As serious as a smoke monster

In discussing The Avengers, Tim Grierson points out something that captures elegantly one of the main reasons that I tend to find Whedon’s works so compelling: Joss Whedon: Revenge Of The Nerd:

“As opposed to J.J. Abrams, whom Hollywood has decided to anoint as our new ambassador of geek culture, Whedon never seems to be trying to prove to us how much he loves this stuff. Maybe that’s partly why some people prefer Abrams’ movies: His Star Trek and Super 8 have an ironic detachment to them that signals that we’re supposed to know it’s OK not to really take this stuff seriously. Despite his great sense of humor, Whedon isn’t ironic. For all his cleverness, he takes his worlds seriously. And even when he’s being snarky, there’s a sincerity underneath it all. With Abrams, you never get the sense that he absolutely has to tell these stories: He’s more of a producer who has a gift for good ideas rather than an artist following a calling.”
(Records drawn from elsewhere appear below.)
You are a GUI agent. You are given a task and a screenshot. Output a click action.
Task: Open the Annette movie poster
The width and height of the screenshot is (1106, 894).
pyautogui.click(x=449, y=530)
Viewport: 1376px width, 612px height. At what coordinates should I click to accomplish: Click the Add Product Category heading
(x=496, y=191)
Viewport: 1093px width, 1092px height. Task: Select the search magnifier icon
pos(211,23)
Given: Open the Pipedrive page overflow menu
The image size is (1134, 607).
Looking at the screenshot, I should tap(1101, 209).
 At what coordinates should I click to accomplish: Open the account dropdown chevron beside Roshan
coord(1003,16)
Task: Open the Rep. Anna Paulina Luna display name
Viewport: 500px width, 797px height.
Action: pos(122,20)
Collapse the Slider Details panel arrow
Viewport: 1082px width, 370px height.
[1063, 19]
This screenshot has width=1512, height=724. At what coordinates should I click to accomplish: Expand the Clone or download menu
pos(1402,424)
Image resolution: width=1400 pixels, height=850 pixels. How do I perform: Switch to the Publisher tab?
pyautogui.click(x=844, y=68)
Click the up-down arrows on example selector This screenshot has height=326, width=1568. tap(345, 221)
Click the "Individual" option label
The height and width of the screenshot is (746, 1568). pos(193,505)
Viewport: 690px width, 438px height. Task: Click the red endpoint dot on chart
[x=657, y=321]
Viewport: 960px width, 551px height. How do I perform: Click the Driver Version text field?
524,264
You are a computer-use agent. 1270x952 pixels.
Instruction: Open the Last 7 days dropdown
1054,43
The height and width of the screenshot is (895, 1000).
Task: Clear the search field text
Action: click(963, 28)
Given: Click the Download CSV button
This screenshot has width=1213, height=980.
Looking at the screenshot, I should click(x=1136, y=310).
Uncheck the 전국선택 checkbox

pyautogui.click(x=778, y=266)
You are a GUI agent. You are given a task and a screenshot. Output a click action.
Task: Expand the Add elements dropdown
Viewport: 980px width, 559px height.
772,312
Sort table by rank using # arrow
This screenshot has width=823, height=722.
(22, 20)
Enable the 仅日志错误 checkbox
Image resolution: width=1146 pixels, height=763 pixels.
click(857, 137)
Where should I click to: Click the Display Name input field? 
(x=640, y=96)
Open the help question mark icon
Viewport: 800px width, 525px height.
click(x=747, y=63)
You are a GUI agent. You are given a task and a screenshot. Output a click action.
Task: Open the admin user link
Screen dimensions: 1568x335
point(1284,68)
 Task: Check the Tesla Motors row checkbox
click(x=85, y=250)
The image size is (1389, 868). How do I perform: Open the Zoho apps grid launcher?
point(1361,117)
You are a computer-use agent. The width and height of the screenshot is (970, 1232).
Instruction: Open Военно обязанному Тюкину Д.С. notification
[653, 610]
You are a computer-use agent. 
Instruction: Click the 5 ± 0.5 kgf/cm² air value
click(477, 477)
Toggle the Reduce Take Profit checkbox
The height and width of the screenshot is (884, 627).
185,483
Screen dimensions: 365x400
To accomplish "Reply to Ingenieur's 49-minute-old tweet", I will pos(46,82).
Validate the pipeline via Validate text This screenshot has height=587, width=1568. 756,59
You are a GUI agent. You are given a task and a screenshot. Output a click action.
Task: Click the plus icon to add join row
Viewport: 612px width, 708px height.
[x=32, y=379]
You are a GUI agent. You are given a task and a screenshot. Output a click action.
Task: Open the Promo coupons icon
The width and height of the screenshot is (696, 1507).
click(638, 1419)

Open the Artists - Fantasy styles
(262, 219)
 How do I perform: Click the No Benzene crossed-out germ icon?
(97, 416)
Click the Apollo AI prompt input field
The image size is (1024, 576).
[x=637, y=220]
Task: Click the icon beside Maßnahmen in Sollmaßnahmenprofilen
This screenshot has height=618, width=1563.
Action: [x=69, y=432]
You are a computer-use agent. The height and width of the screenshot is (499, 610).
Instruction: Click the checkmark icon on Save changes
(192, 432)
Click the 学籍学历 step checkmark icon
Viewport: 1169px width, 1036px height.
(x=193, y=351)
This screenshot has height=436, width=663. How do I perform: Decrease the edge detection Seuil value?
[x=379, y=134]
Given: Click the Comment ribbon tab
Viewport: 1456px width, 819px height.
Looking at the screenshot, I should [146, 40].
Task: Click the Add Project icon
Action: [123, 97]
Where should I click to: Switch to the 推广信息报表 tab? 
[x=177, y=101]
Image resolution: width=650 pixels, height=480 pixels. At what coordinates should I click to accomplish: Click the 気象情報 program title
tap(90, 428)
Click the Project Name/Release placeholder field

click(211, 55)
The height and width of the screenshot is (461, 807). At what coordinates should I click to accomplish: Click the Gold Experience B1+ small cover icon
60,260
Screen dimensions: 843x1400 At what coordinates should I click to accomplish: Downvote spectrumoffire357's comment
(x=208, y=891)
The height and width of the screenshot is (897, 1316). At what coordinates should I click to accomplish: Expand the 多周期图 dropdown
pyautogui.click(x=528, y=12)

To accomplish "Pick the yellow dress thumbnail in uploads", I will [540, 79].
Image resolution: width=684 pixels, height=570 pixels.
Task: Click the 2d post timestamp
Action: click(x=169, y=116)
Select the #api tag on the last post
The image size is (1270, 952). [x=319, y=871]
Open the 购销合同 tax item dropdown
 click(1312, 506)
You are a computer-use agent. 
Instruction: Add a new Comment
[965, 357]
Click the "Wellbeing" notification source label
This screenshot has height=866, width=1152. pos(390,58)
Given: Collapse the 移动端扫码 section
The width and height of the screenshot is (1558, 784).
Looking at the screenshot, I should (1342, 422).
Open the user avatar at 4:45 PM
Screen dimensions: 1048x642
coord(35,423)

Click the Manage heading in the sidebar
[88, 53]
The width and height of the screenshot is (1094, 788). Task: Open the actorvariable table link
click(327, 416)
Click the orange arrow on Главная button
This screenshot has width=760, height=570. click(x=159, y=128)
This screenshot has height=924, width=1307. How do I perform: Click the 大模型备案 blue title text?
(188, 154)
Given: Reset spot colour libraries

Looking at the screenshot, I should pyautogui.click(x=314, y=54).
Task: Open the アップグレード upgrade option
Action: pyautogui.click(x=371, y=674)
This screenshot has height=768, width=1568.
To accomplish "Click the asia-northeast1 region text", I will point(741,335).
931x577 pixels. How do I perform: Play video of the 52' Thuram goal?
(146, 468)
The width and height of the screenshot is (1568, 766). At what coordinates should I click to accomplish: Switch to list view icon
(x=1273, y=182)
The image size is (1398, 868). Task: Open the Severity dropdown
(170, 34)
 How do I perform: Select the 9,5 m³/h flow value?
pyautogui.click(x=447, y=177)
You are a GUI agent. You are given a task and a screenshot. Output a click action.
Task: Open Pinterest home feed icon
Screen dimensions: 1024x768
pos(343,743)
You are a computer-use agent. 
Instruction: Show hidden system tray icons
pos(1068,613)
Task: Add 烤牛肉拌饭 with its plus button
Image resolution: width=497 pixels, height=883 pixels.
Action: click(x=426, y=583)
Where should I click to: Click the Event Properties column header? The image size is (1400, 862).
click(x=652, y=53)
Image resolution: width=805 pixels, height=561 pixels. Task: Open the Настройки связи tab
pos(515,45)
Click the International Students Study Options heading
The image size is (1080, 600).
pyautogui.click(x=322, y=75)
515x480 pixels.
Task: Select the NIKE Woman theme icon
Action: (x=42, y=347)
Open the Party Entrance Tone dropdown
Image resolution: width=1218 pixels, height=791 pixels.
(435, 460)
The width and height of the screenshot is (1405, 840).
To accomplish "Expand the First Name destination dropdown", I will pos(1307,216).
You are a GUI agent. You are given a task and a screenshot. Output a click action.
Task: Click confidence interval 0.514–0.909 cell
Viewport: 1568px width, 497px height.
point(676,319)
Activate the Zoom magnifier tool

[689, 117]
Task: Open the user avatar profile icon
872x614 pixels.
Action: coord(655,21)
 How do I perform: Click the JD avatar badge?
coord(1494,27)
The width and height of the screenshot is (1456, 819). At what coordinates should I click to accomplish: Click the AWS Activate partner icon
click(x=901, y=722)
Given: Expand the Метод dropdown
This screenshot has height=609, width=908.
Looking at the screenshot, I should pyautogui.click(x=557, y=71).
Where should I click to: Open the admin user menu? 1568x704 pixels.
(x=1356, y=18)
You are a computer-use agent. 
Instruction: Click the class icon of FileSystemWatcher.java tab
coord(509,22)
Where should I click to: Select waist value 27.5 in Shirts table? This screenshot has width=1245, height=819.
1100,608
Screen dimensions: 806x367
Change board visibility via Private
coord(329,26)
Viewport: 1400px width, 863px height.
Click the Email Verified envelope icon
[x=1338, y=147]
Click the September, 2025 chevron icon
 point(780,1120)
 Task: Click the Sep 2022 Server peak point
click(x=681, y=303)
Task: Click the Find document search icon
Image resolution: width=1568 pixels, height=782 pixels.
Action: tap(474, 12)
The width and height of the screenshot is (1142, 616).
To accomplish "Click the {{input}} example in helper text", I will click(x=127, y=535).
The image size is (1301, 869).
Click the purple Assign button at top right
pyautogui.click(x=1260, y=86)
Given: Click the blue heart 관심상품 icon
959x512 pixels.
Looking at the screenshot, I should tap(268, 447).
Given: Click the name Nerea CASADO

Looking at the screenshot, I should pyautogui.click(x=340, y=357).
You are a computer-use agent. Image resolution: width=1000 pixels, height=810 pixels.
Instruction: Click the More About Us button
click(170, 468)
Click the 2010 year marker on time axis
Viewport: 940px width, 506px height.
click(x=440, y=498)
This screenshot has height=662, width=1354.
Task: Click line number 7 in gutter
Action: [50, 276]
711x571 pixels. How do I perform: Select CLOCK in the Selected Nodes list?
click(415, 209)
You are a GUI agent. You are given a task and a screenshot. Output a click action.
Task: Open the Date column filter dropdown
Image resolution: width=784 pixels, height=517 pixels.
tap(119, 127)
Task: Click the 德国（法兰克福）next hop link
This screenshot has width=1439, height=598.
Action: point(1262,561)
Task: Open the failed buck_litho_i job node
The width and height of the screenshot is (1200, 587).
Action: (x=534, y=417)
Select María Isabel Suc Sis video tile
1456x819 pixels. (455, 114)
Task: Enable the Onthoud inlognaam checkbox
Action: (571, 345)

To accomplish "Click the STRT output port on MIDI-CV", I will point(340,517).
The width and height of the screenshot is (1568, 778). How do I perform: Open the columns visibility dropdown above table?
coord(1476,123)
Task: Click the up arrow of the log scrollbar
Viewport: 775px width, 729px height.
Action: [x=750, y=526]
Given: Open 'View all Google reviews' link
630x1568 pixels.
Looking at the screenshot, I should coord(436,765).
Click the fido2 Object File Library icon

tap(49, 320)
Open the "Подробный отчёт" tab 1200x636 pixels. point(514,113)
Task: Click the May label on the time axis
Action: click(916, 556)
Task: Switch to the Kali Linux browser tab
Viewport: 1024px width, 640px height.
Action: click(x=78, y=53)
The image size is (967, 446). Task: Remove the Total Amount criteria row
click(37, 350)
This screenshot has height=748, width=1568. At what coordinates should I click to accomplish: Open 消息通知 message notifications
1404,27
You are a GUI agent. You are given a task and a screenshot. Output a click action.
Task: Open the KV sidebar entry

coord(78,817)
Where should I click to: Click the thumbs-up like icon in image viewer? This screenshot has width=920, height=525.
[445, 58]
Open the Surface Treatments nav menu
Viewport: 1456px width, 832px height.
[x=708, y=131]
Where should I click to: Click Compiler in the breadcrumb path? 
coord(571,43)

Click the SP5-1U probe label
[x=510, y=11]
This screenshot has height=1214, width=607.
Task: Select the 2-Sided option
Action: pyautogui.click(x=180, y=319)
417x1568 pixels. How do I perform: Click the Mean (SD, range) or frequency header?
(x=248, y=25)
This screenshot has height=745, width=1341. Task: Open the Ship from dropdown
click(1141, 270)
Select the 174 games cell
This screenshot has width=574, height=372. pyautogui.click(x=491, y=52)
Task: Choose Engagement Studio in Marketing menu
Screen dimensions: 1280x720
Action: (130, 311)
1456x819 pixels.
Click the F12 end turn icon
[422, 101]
Whedon’s best work have ridiculous elements to them. Buffy, in particular, had some tremendously goofy and cheesy looking effects and villains. And even though the characters would always laugh at themselves or the situations that they were in, the situations always had gravity. The humor develops from the dramatic tension. The season arcs always built towards dramatic tension where the stakes for the characters felt huge. And even if you finished an episode shaking your head in disbelief about the implausibility or just weirdness of what happened, it didn’t affect how the characters take it seriously.

It’s always important to take the characters and drama seriously. It’s why The Wire, The Sopranos, Buffy, and Parks and Recreation work so well. They’re not afraid to be funny or dramatic rather than always serious or silly without losing the investment in the characters.